Going line by line through the records below, count those containing the word "height", then give only the count.

Supplied records START

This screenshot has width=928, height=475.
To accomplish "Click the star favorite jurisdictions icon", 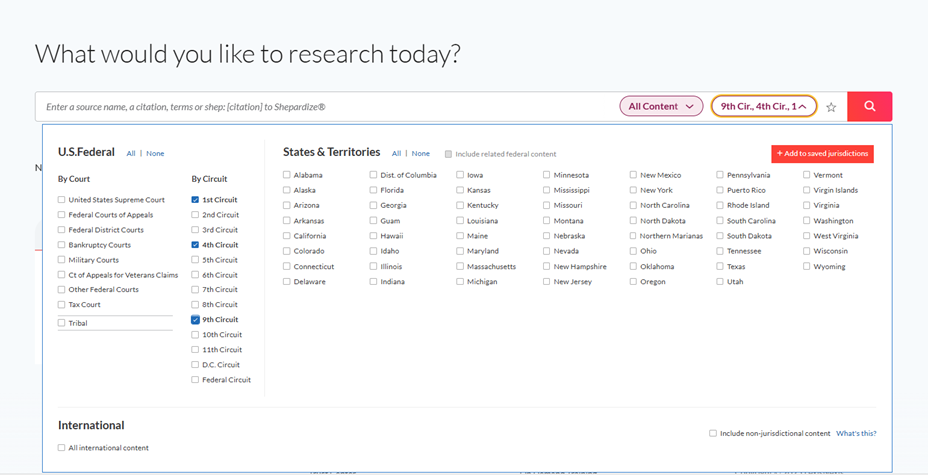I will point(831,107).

Supplied records END
Supplied records START

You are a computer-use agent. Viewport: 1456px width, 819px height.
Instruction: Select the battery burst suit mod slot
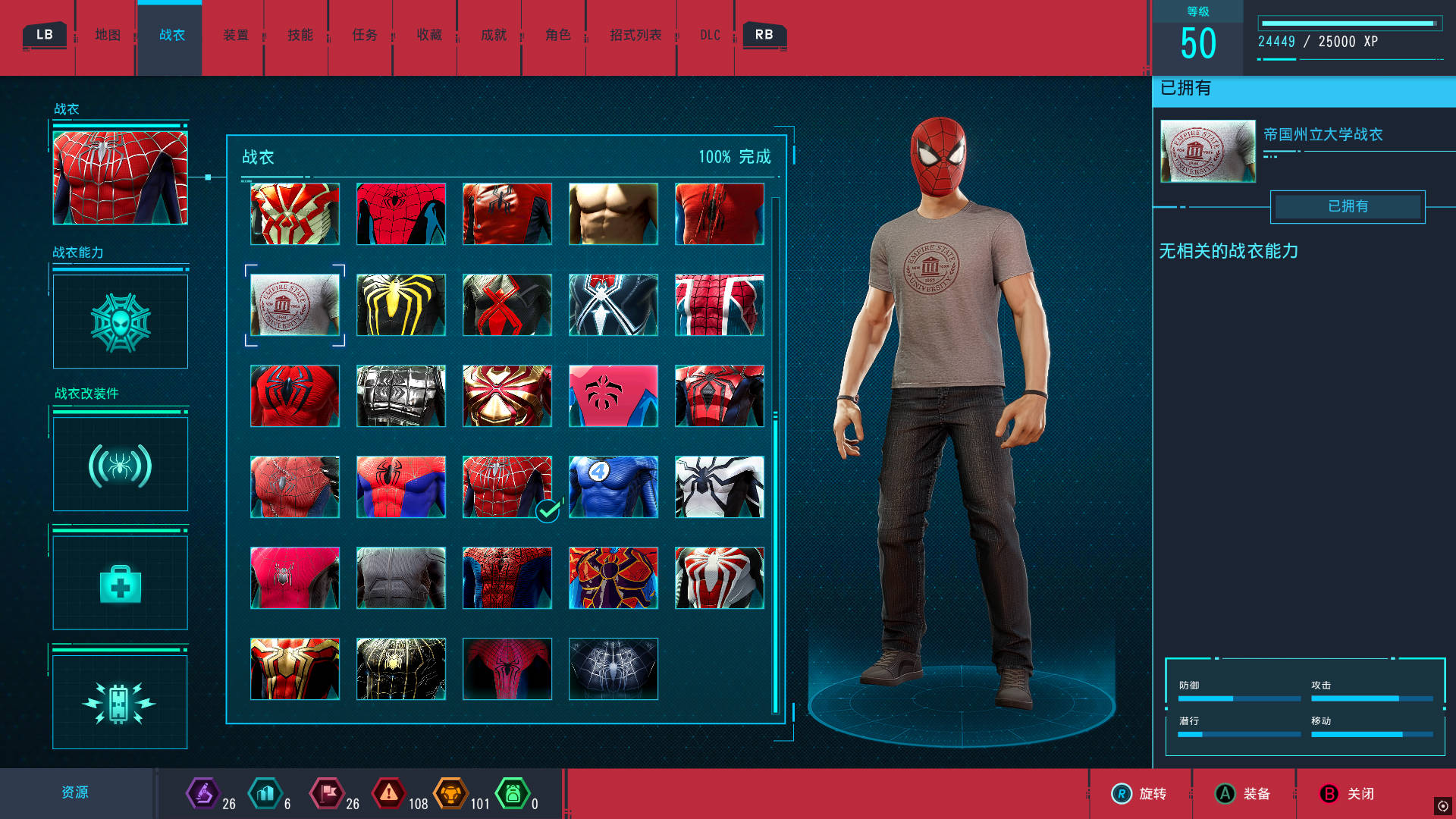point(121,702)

Supplied records END

- _Written response_
2